Your answer must consist solely of the lines from the start of the entries below through the line with "Task: Tick checkbox", unchanged.

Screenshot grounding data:
=== Section Start ===

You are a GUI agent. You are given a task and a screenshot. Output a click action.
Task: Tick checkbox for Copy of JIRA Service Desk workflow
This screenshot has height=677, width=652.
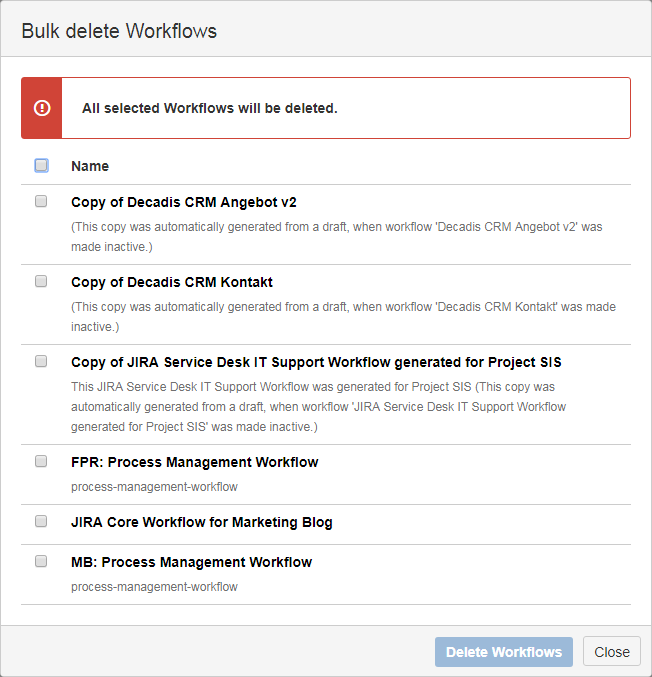41,361
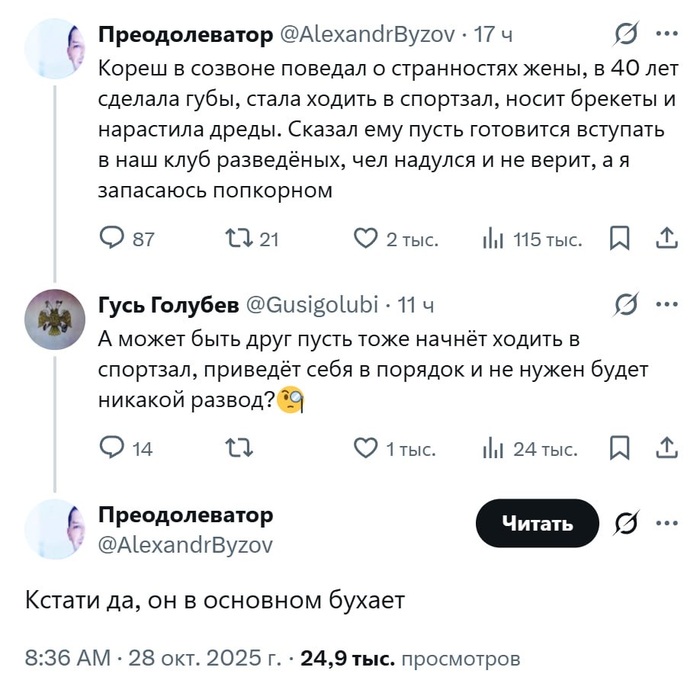Open more options on Гусь Голубев's tweet
The width and height of the screenshot is (700, 693).
pyautogui.click(x=665, y=304)
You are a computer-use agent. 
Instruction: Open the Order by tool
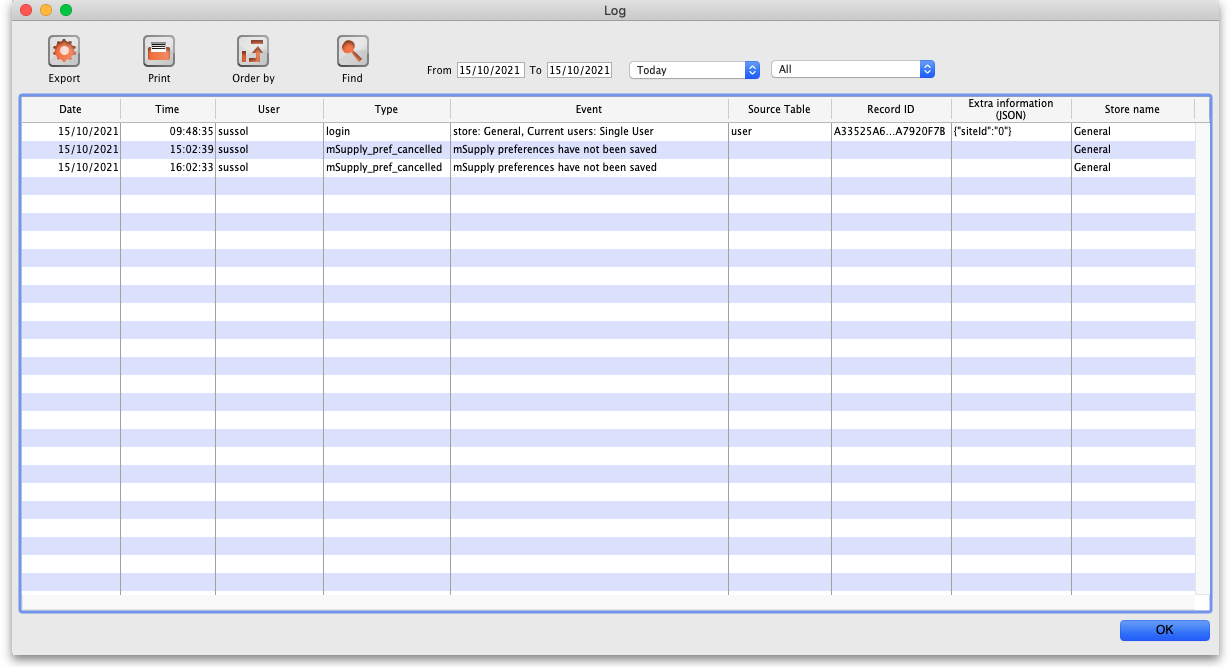coord(253,52)
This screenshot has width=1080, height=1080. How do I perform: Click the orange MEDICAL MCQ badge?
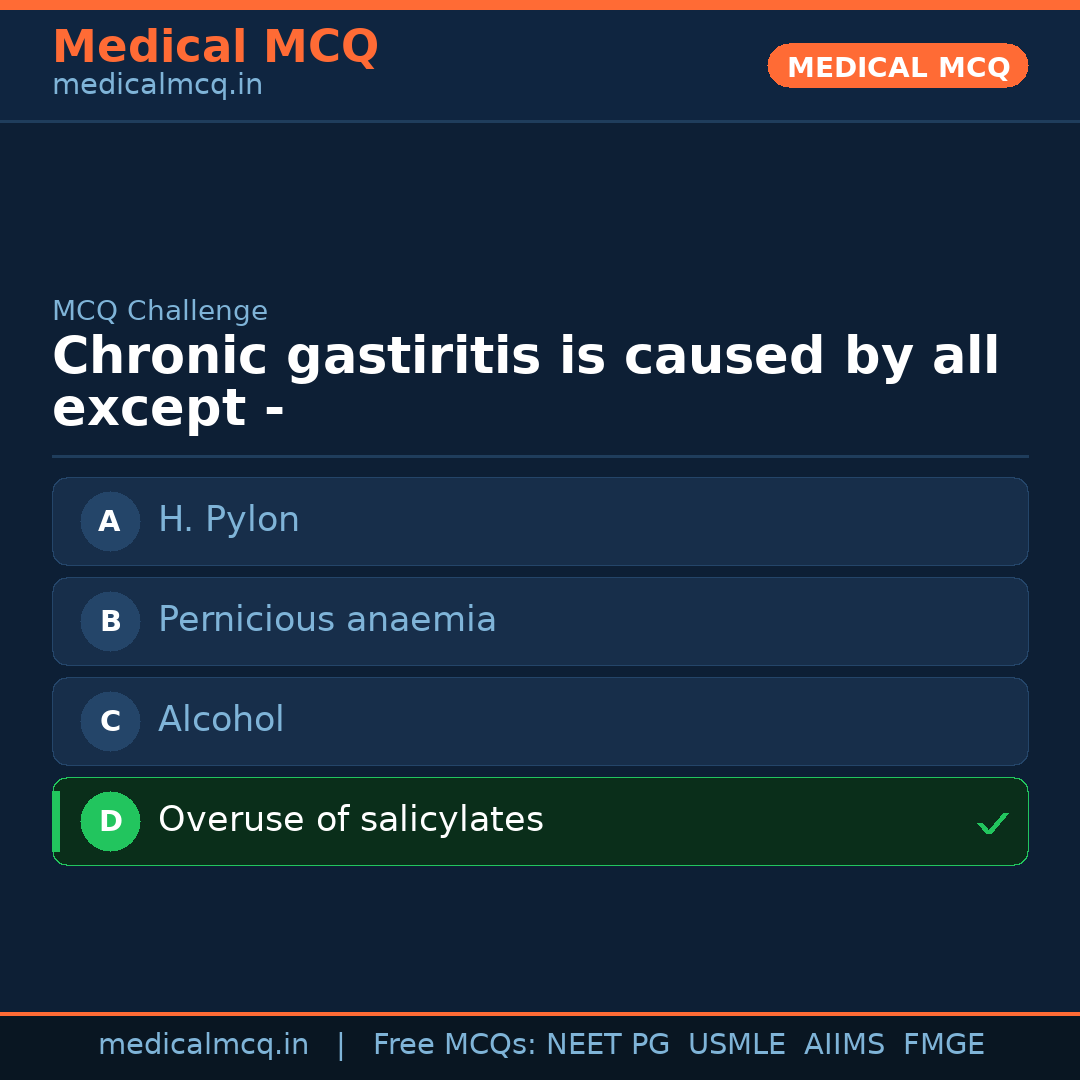tap(897, 67)
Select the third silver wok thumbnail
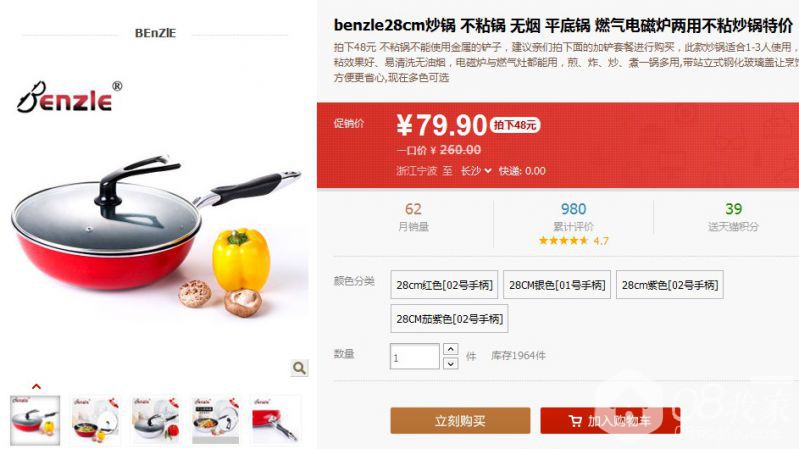Image resolution: width=799 pixels, height=449 pixels. [155, 420]
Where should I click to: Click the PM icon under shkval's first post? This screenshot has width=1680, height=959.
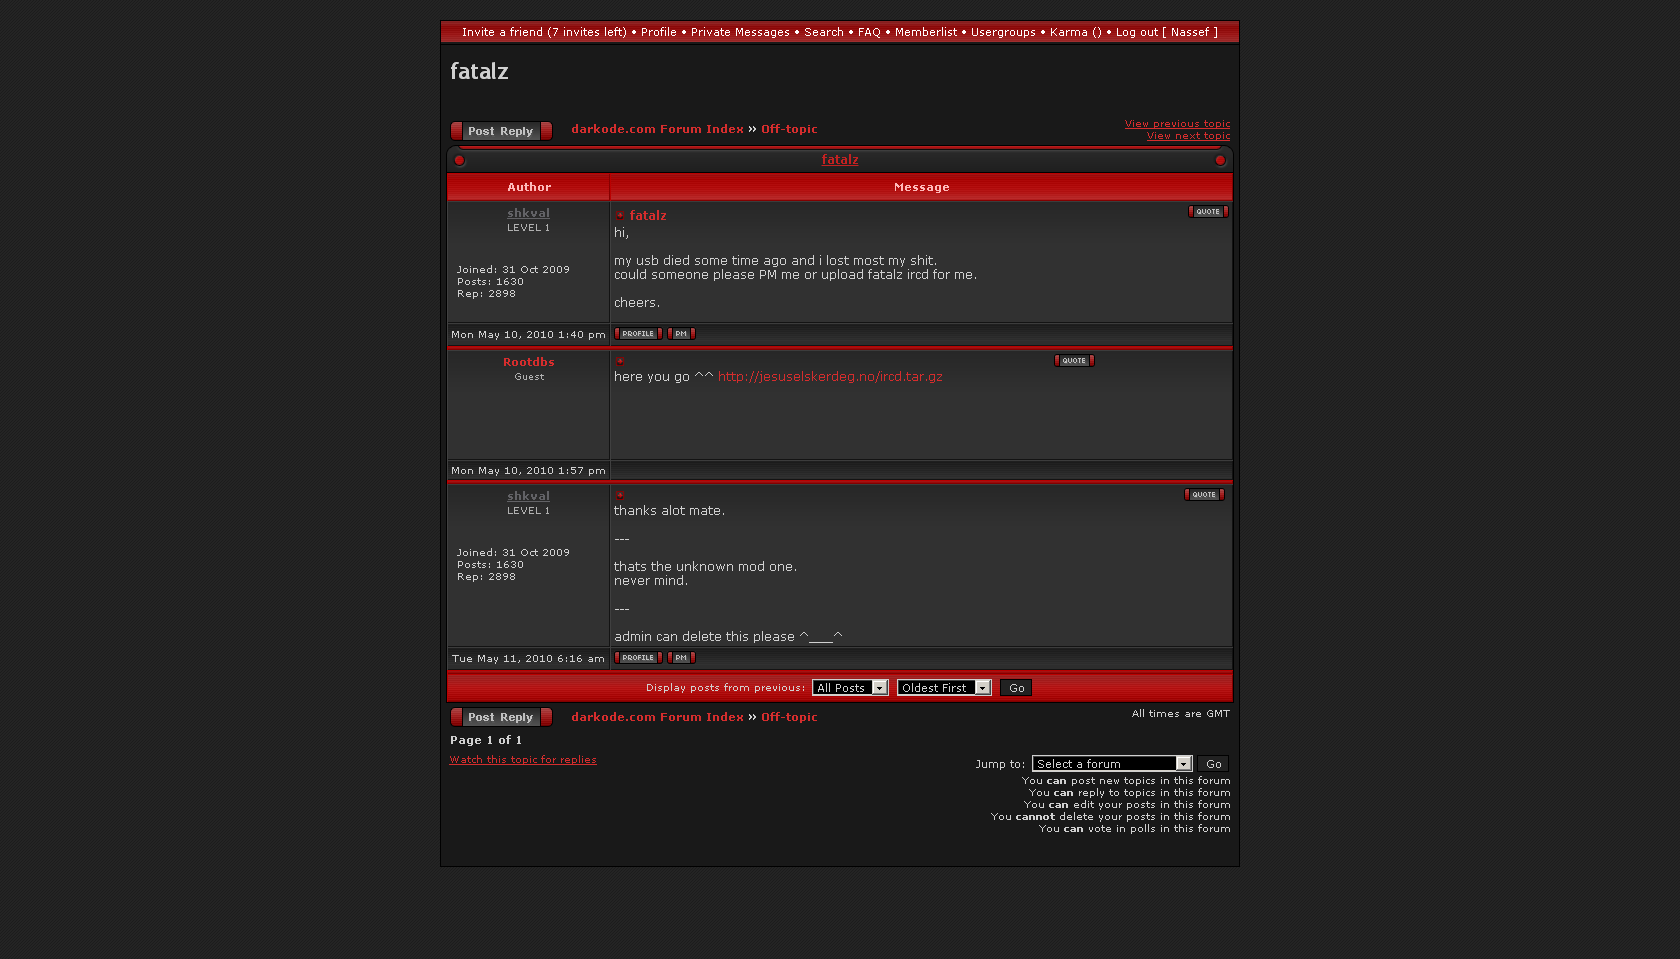click(681, 334)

=== Section End ===

TASK ANSWER:
You are a GUI agent. You are given a task and a screenshot. Output a click action.
Task: Tick checkbox for Copy of JIRA Service Desk workflow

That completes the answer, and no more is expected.